Шрифт:
Интервал:
Закладка:
Это была моя первая поездка с Лауверсом, которого я привез с собой в штаб-квартиру радиоперехвата после долгого разговора с глазу на глаз. Приближалось время четвертого по расписанию сеанса связи после захвата передатчика RLS – сеанса, который любой ценой следовало использовать, чтобы наладить первый радиоконтакт с Лондоном через попавший в наши руки аппарат. Мы уже пропустили два сеанса связи, не включая передатчик. Когда Лондон вызвал RLS в третий раз, один из опытных радистов Гейнрихса ненадолго взялся за ключ, но вскоре оборвал связь, сославшись на атмосферные помехи. Несколькими днями раньше Вилли доложил: из разговора с Лауверсом у него сложилось впечатление, что последнего можно склонить к сотрудничеству при радиоигре на RLS, если к нему обратится ответственное руководящее лицо.
Поэтому сегодня утром я два часа сидел напротив Лауверса в маленькой комнатке для посетителей при тюрьме.
После нескольких вступительных вопросов, касавшихся его здоровья и условий содержания, я решительно дал ему понять, что лишь от него одного зависит, сумею ли я спасти его и Тейса, который также был арестован, от приговора немецкого трибунала. Я без устали взывал к его разуму и подчеркивал, как бессмысленно он поступает, отказываясь от шанса на жизнь. Он по крайней мере должен дать мне в руки единственный аргумент, который позволит предотвратить смертный приговор, в ином случае неизбежно ожидающий и его, и Тейса. Для этого ему всего-навсего нужно передать сегодня в полдень три сообщения, которые он не успел отправить б марта, когда мы его арестовали.
До этого Лауверс почти не говорил, но сейчас выказал некоторый интерес.
– Что? Я должен передать три своих последних сигнала?
– Вот именно. На это вы ничего не можете возразить, да и ваша совесть останется чиста. Как я уже сказал вам, было бы куда надежнее, если это сделает один из наших людей. Но в таком случае ни вам, ни Тейсу не стоит ждать ничего хорошего.

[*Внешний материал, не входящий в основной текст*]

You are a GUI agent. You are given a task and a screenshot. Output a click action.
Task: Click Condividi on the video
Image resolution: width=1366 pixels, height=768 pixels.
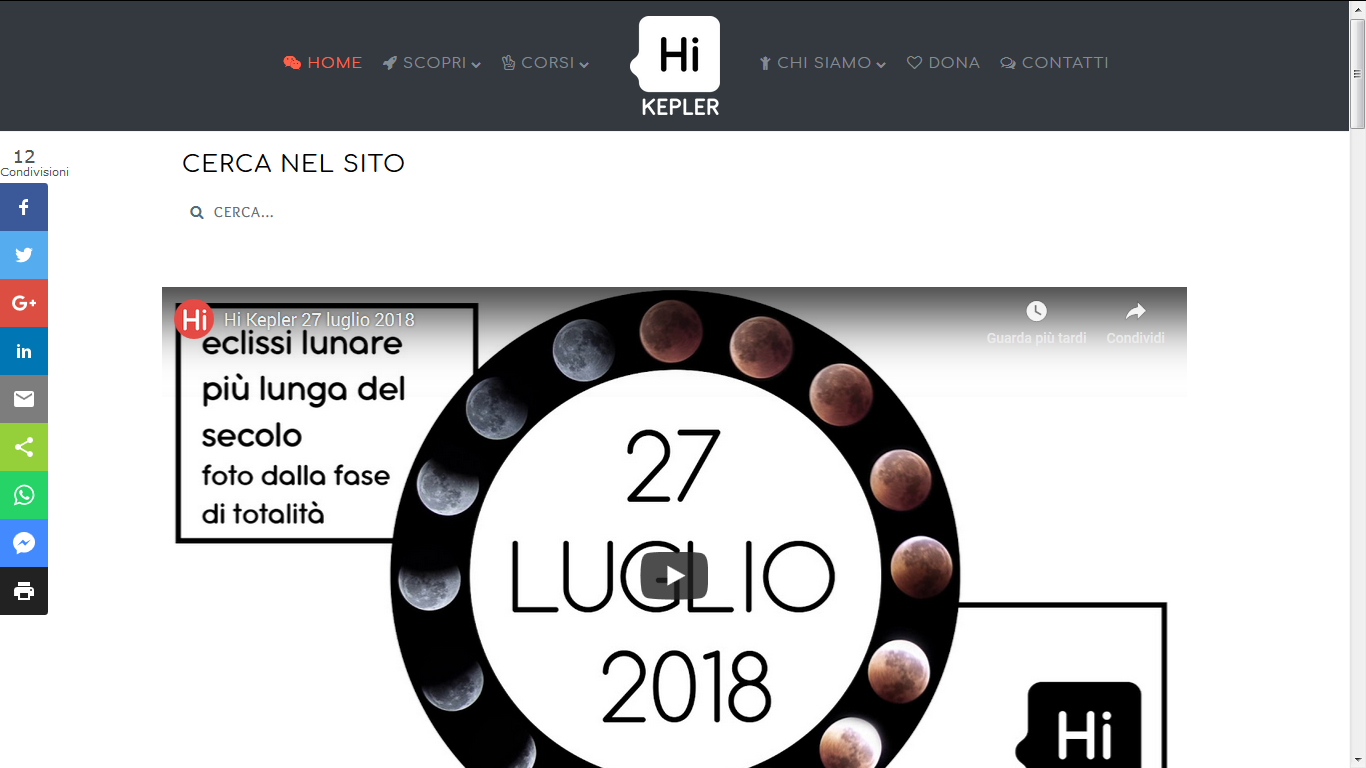click(1135, 322)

– Да, но откуда вы знаете, о чем идет речь в этих сообщениях? Возможно, они содержат информацию, очень опасную для немцев.
– Я знаю, что можно сообщать Лондону, а чего нет. Эти сигналы не имеют большого значения. Например, нет никакого вреда, если той стороне станет известно, что «Принц Евгений» стоит в Схидаме. Кстати, как вы сами об этом узнали?
Лауверс прикусил губу и направил отсутствующий взгляд в высокое зарешеченное окно. Какое-то время он молчал. За восемь дней, проведенных в тюрьме, он похудел и побледнел. Беспокойство за сотрудников, за Тейса, который был ему другом, и за собственную участь оставили на нем отпечаток. Я не прерывал ход его мыслей, так как чувствовал: что-то наклевывается. Возможно, Лауверс опасался, откровенно отвечая на мои вопросы, выдать какие-то связи, до сих пор остававшиеся нам неизвестными. Впрочем, его ответ меня не особенно интересовал – ведь донесение о «Принце Евгении» все равно исходило из наших собственных источников. А Гейнрихс уже расшифровал столько перехваченных сигналов, что мы знали общий характер их содержания.
– Ладно, не будем об этом, – сказал я. – В сущности, это не слишком важно. Курите?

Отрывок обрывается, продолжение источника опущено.